Piercing orali: i danni arrivano dopo, e il paziente non li collega al gioiello

Il piercing orale si vede durante la seduta e quasi mai viene discusso, perché nel momento in cui lo si osserva non sta ancora producendo il danno per cui conta.

Le sedi principali sono due e producono lesioni diverse: la lingua, con il barbell che l'attraversa, e il labbro o la guancia, con il labret che appoggia il disco all'interno.

Il labret è il più insidioso dei due, perché il disco interno resta costantemente appoggiato contro la gengiva vestibolare degli incisivi inferiori.

Il risultato è una recessione localizzata, spesso su un solo elemento, in un paziente che per il resto non presenta recessioni. Quella distribuzione isolata è già di per sé un elemento diagnostico.

Il punto da tenere presente è che questa recessione è meccanica: non risponde al miglioramento dell'igiene domiciliare, perché la causa non è infiammatoria ma è il contatto costante di un corpo rigido.

Il barbell linguale agisce invece per urto ripetuto contro le superfici palatali degli incisivi superiori e contro le cuspidi dei settori posteriori, durante la fonazione e la deglutizione.

Il danno che ne deriva è l'usura progressiva e la frattura dello smalto, tipicamente sui frontali. Le fratture di cuspide su denti già restaurati sono l'evoluzione più costosa, e arrivano dopo anni.

A moltiplicare i contatti interviene un'abitudine che il paziente sottovaluta e spesso nemmeno riconosce di avere, cioè giocare con il gioiello battendolo contro i denti.

Le complicanze precoci sono le uniche che il paziente si aspetta: gonfiore, sanguinamento e infezione nelle prime settimane dopo l'applicazione. Sono anche quelle che si risolvono.

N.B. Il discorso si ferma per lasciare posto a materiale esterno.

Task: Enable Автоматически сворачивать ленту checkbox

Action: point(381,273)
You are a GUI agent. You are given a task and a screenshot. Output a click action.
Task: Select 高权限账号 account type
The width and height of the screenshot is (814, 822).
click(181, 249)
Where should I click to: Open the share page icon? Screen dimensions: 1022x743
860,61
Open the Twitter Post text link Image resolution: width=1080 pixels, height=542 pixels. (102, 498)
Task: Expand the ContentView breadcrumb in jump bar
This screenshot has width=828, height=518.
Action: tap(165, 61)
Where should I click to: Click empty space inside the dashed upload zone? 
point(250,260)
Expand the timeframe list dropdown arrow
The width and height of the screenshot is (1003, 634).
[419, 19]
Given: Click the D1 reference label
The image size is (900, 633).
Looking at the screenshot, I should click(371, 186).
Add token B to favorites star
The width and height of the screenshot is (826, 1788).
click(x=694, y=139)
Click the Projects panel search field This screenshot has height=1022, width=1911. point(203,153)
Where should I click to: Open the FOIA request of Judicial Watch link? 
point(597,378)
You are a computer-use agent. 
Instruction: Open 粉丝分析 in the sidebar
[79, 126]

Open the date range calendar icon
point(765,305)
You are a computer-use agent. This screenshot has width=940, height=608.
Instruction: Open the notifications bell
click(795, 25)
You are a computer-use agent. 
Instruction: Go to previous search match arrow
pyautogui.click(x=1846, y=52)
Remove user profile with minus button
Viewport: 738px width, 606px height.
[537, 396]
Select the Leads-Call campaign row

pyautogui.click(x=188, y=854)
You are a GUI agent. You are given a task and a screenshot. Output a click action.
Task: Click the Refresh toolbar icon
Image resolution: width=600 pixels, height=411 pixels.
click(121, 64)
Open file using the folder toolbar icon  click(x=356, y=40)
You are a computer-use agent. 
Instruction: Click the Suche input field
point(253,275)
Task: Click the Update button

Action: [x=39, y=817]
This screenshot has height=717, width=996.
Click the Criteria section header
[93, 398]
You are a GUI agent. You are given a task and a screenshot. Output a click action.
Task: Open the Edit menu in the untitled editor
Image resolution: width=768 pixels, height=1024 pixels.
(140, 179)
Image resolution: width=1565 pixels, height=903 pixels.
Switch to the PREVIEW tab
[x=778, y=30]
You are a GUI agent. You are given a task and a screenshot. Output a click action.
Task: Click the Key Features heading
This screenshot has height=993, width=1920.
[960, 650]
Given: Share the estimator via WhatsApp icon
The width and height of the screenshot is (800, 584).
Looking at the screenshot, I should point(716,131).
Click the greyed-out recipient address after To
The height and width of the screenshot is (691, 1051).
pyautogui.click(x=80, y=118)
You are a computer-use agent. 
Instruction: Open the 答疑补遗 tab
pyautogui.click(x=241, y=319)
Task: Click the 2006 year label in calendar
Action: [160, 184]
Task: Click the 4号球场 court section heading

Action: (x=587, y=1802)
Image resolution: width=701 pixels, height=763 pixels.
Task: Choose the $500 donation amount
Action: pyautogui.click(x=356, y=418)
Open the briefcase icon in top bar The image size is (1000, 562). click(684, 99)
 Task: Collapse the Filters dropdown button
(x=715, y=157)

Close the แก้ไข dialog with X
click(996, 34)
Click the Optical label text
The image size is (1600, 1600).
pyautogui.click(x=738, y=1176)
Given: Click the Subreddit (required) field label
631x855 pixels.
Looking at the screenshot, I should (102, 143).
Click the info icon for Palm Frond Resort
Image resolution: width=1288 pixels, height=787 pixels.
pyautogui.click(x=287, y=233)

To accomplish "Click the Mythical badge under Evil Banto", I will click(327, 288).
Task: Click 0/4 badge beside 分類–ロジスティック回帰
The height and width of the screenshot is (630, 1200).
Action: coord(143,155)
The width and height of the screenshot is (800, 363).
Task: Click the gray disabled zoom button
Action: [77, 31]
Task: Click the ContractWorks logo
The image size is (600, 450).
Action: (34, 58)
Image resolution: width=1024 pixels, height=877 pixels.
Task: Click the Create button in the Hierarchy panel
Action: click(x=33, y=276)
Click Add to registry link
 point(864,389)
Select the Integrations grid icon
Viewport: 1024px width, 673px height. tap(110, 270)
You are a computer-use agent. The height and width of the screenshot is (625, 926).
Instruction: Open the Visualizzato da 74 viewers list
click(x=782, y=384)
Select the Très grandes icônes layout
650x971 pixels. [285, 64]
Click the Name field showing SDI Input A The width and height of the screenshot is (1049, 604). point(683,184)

Le tardive sono quelle che l'igienista osserva: recessione, usura, fratture, iperplasia della mucosa attorno al tramite, e allentamento delle componenti a vite, con il rischio concreto di ingestione o inalazione.

A ogni richiamo vale la pena controllare quattro cose: lo stato della gengiva nel punto di appoggio, l'integrità dei margini incisali e delle cuspidi antagoniste, il serraggio delle componenti del gioiello e l'aspetto della mucosa attorno al foro.

Sul colloquio, la rimozione è l'unica misura realmente risolutiva, ma presentarla come un obbligo chiude la conversazione e il paziente smette di parlarne. Documentare con fotografie e mostrare la progressione fra un controllo e l'altro convince più di qualunque divieto; nel frattempo, sostituire le componenti a contatto con versioni in materiale plastico riduce il danno meccanico senza eliminarlo.

In sintesi: il labret produce recessioni localizzate di origine meccanica che non rispondono all'igiene, il barbell linguale causa usura e fratture dello smalto, il danno compare anni dopo l'applicazione, l'allentamento delle componenti espone al rischio di ingestione, e mostrare la progressione fotografica è più efficace di un divieto.